Analisis Data Analisis data dilakukan dengan menggunakan perhitungan statistik non parametrik yaitu dengan teknik Product Moment Spearman, diperoleh koefisien korelasi berarah negatif sebesar -0,864 dengan signifikansi sebesar 0,000 (p≤0,01). Hal ini berarti terdapat hubungan negatif yang sangat
signifikan antara konflik peran ganda dengan kepuasan kerja pada guru wanita yang telah menikah, yang berarti semakin tinggi konflik peran ganda semakin rendah kepuasan kerja guru wanita yang telah menikah.
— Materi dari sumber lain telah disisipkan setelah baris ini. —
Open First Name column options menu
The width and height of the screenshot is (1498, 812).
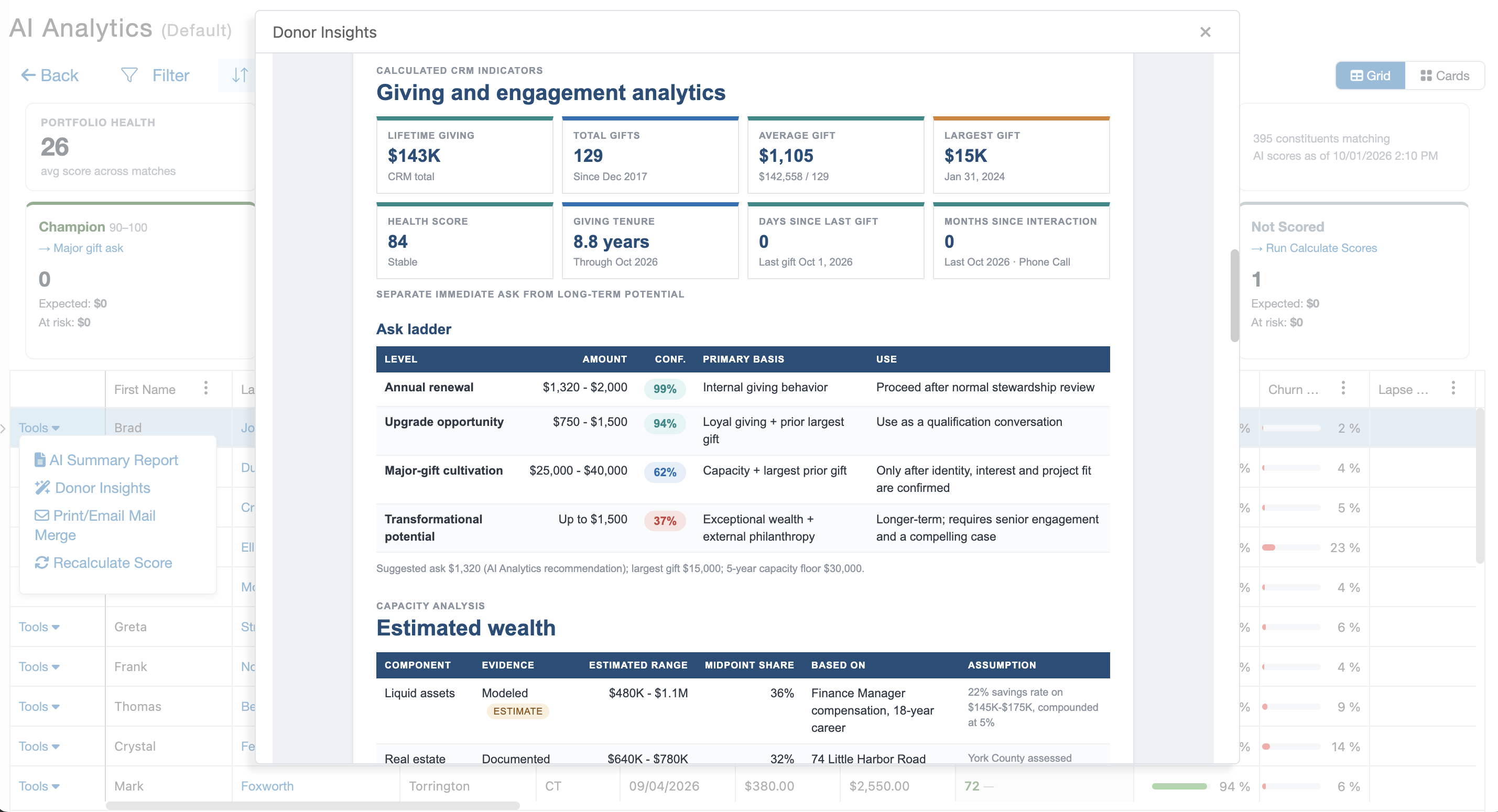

Sebaliknya, semakin rendah konflik peran ganda semakin tinggi kepuasan kerja guru wanita yang telah menikah.
Pembahasan Berdasarkan hasil penelitian ini diketahui bahwa terdapat hubungan berarah negatif antara konflik peran ganda dengan kepuasan kerja yang sangat signifikan pada guru wanita yang telah menikah, yang berarti semakin tinggi konflik peran ganda semakin rendah kepuasan kerja pada guru wanita yang telah menikah, demikian sebaliknya, semakin rendah konflik peran ganda semakin tinggi kepuasan kerja pada guru wanita yang telah menikah. Hal tersebut sesuai pendapat Kossek dan Ozeki (1998)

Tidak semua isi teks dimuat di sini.